In recent years, studies in these patients have shown that this iron deficiency worsens heart failure and increases mortality. There are now many efforts directed at finding the best way to treat this iron deficiency. Giving these patients oral iron does not work because iron absorption in the gut is blocked by hepcidin. A new treatment involving direct infusion of iron into the blood (by intravenous means) has been developed and rolled out to treat iron deficiency in patients with heart disease.
In the past 5 years, work in my lab has discovered that heart cells use ferroprotin to control the amount of iron inside them. When we made mice that lacked ferroportin just in the heart, but had intact ferroportin in the gut, spleen and liver, these mice developed fatal heart failure because of too much iron being retained in heart cells. Like ferroportin at other sites, ferroportin in the heart can also be blocked by hepcidin. Based on this discovery, we hypothesise that high levels of hepcidin in patients also block ferroportin in heart cells, causing iron to be retained in the heart. When iron availability in the blood is low, this iron retention could protect the heart from becoming iron-depleted. However, when iron availability in the blood is high, especially after intravenous iron infusion, this retention could cause toxic iron accumulation in the heart.
The aim of the research is to test this hypothesis. We will do this using both a mouse model of heart failure and human samples. The research will be conducted at the University of Oxford by my team in collaboration with clinicians who study and treat iron deficiency in heart failure patients.
If our studies show that our hypothesis is true, then they will change how clinicians treat iron deficiency in heart failure patients who have raised hepcidin. One possible change is to give these patients compounds that lower hepcidin first (these are already being tested in clinical trials for other conditions). The advantage of lowering hepcidin is that it corrects iron deficiency in the blood (by unblocking ferroportin in the gut, liver and spleen) and also restores the ability of heart cells to control their iron levels and avoid iron toxicity (by unblocking ferroportin in the heart).

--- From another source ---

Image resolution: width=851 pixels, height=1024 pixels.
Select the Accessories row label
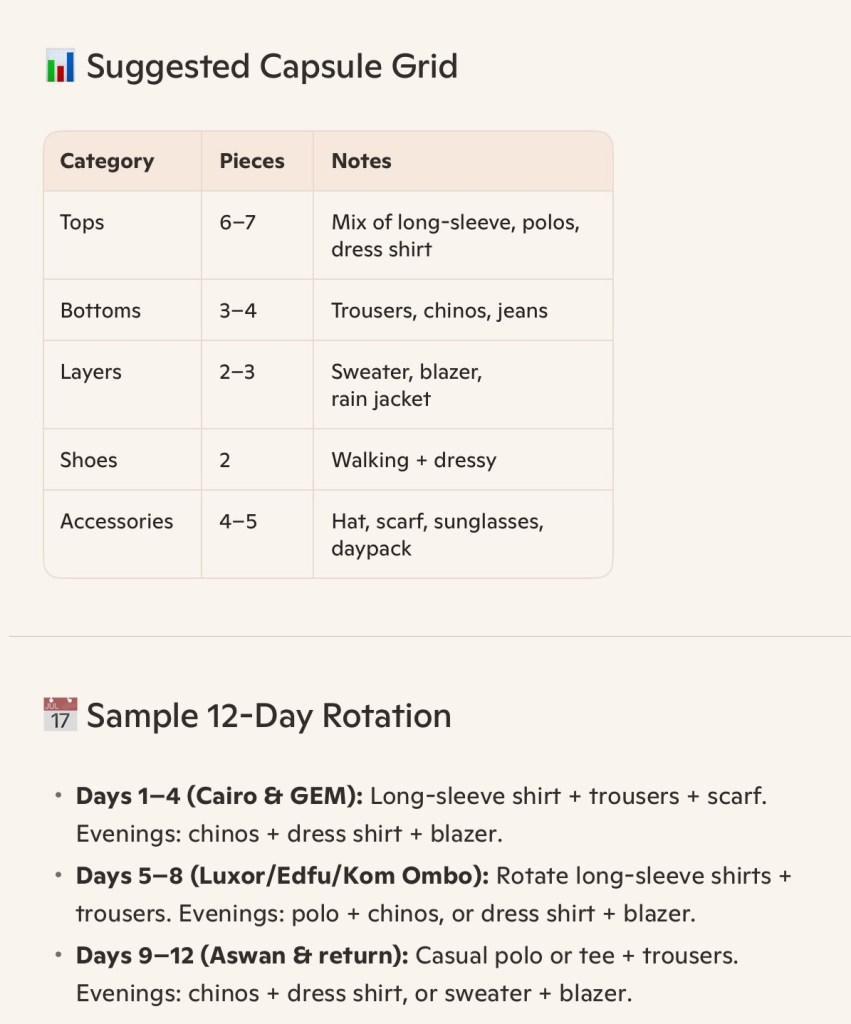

Iron deficiency (ID) is a recently-recognised co-morbidity in chornic heart failure (CHF), and new guidelines recommend using I.V iron to treat it. These guidelines do not distinguish between different types of ID. One type of ID, most common in chronic conditions, is driven by raised levels of the hormone hepcidin. Hepcidin is raised by inflammation and causes ID by blocking the iron exporter ferroportin FPN in the liver and spleen, respective sites of iron storage and recycling. My lab has recently discovered new functions for hepcidin and FPN in the control of iron export within cardiomyocytes and demonstrated that this control is required for normal heart function. This discovery has important implications. First, raised hepcidin levels affect heart function directly by increasing cardiomyocyte iron retention and maginifying the impact of I.V iron on myocardial iron levels. Second, patients with raised hepcidin levels would benefit from a hepcidin-lowering approach to restore both serum iron levels and normal cardiac iron control.

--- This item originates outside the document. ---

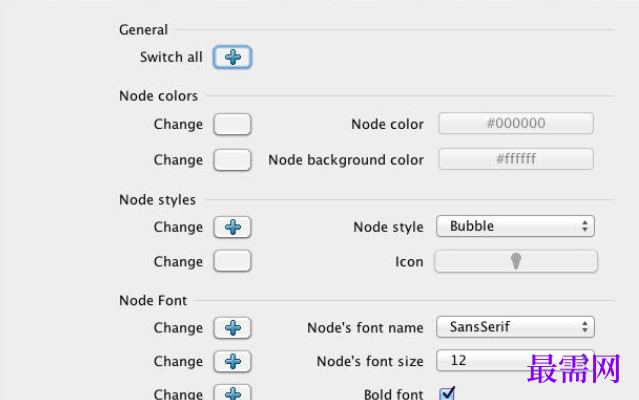Open the #ffffff background color picker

Aims- 1)To establish the direct effects of raised hepcidin on cardiac iron and function in the setting of heart failure, 2) Identify and target the factors that raise hepcidin in this setting, 3) Determine if serum hepcidin levels modify the outcomes of I.V iron treatment.

Methodology- We will combine mechanistic experiments in an established mouse model of CHF with targeted sub-studies within a relevant patient cohort.

Scientific & medical opportunities- Our studies will generate new mechanistic understanding of the role of raised hepcidin in the pathophysiology of CHF. One clinical application of this understanding is to use hepcidin-lowering drugs to restore both serum iron levels and normal cardiac iron control. FPN is also present in the kidney and lung. The tools and understanding generated by our work will pave the way for studying the role of local iron retention in the chronic conditions that affect these tissues.